Dans une décision du 4 juillet 2018 (n° 17-18.241 FS-PB) la Cour de cassation décide pour la première fois que le juge ne peut pas fonder sa décision uniquement ou de manière déterminante sur des témoignages anonymes.
C’est la première fois que la Cour de cassation rend une telle décision. Elle aura un impact important dans les enquêtes concernant des accusations de harcèlement moral au cours desquelles il arrive que des salariés demandent l’anonymat.
Les faits :
Dans cette affaire, un salarié de la SNCF a été licencié pour faute. Il lui était notamment reproché des propos insultants à l’égard de sa hiérarchie et divers propos à connotation raciste à l’égard d’un collègue de confession musulmane. La SNCF avait suivi la procédure interne prévue en cette hypothèse. Une enquête avait été menée aboutissant à un rapport dans lequel plusieurs salariés témoignaient de façon anonyme des agissements dont ils avaient été témoins.
Le salarié contestait son licenciement devant le conseil de prud’hommes, estimant que cette décision de licenciement fondée sur des témoignages anonymes portait atteinte à ses droits à la défense . La cour d’appel donne tort au salarié. Il n’y avait pas eu d’atteinte aux droits de la défense dans la mesure où le salarié avait eu la possibilité de prendre connaissance des témoignages en question et de pouvoir présenter des observations.
La décision :
La chambre sociale censure ce raisonnement en affirmant que le juge ne peut fonder sa décision uniquement ou de manière déterminante sur des témoignages anonymes.

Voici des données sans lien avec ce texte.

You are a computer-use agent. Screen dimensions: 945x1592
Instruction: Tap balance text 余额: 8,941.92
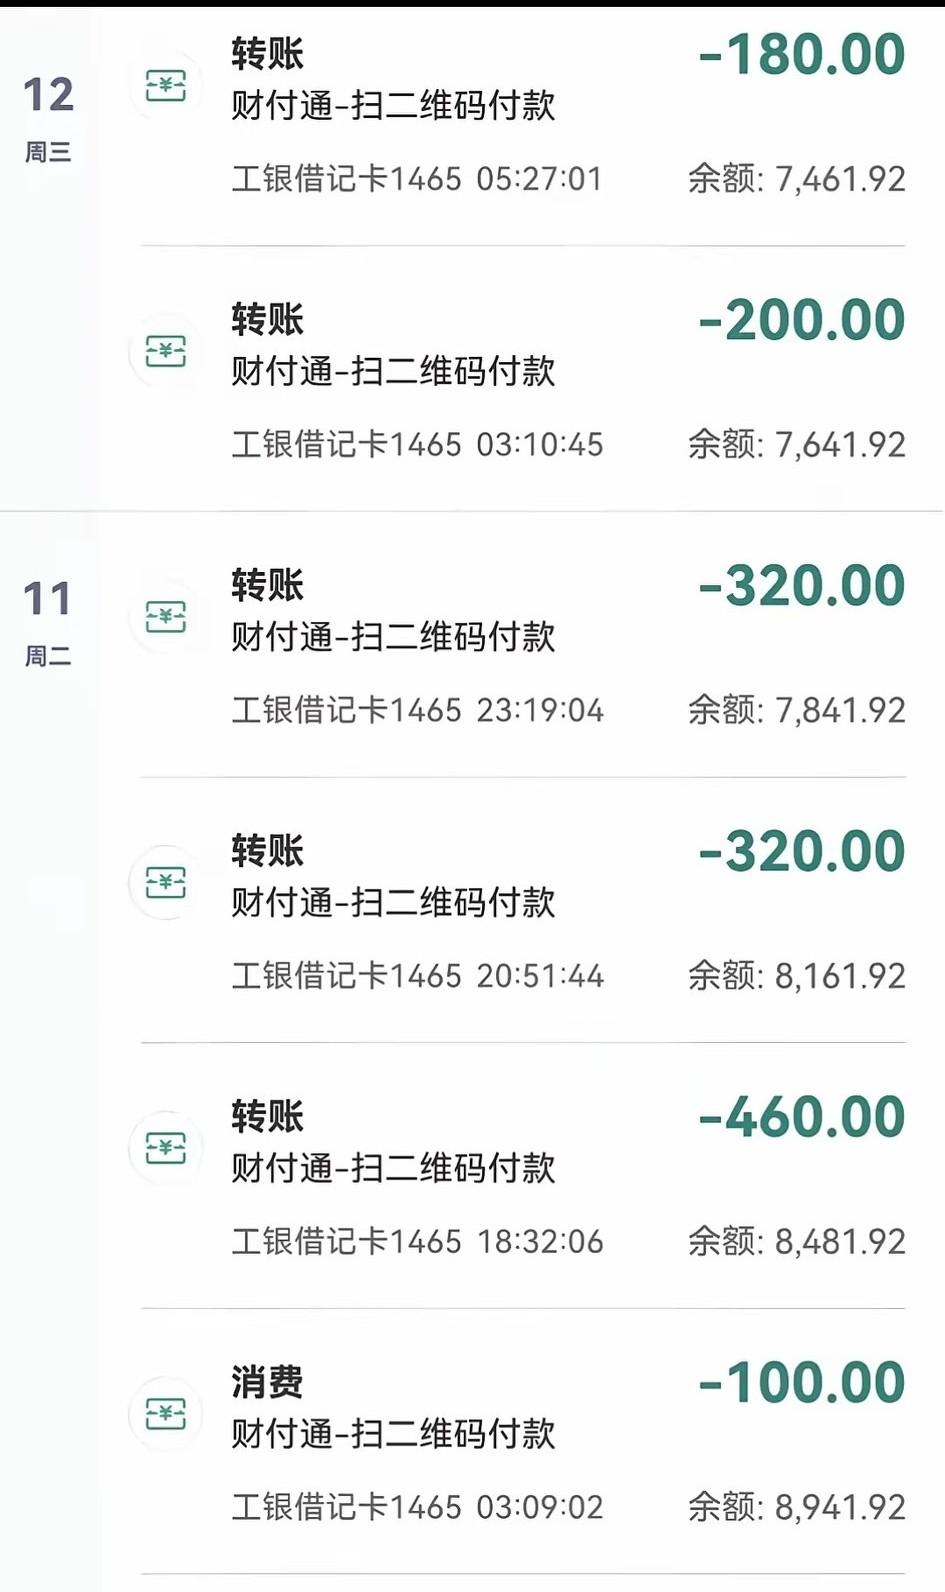click(x=796, y=1507)
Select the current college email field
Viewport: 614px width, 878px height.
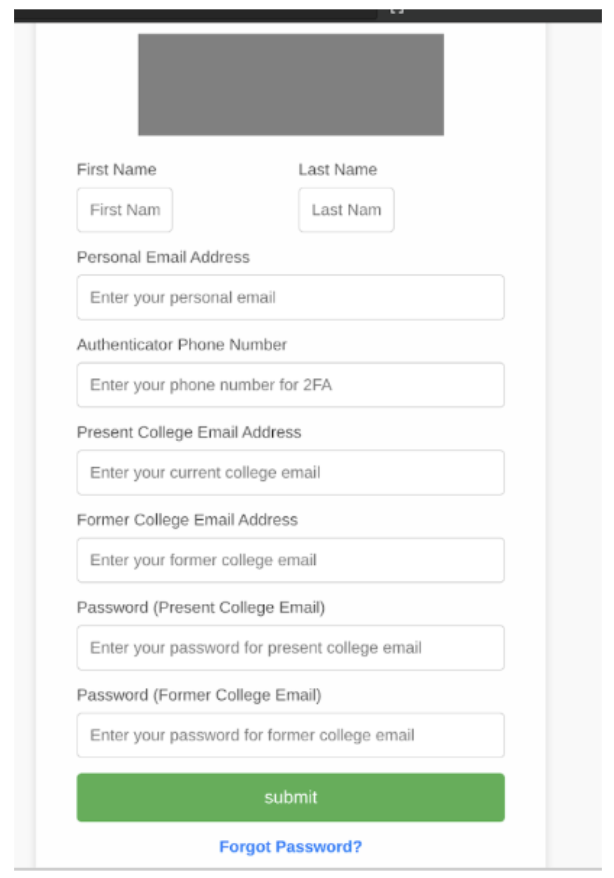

Cette décision est rendue au visa de l’article 6 de la convention européenne des droits de l’homme. Cet article dispose que toute personne a droit à ce que sa cause soit entendue équitablement, publiquement et dans un délai raisonnable. La chambre sociale constate que la cour d’appel s’était fondée en priorité sur le rapport de la direction de l’éthique de la SNCF rendu sur la base de témoignages anonymes. Le licenciement n’était donc pas justifié.
Conclusion :
- Les déclarations anonymes ne valent pas en tant que preuve principale.
- Il faut donc veiller, notamment dans les enquêtes pour harcèlement, à ce que les salariés qui témoignent soient clairement identifiés par leurs noms et prénoms.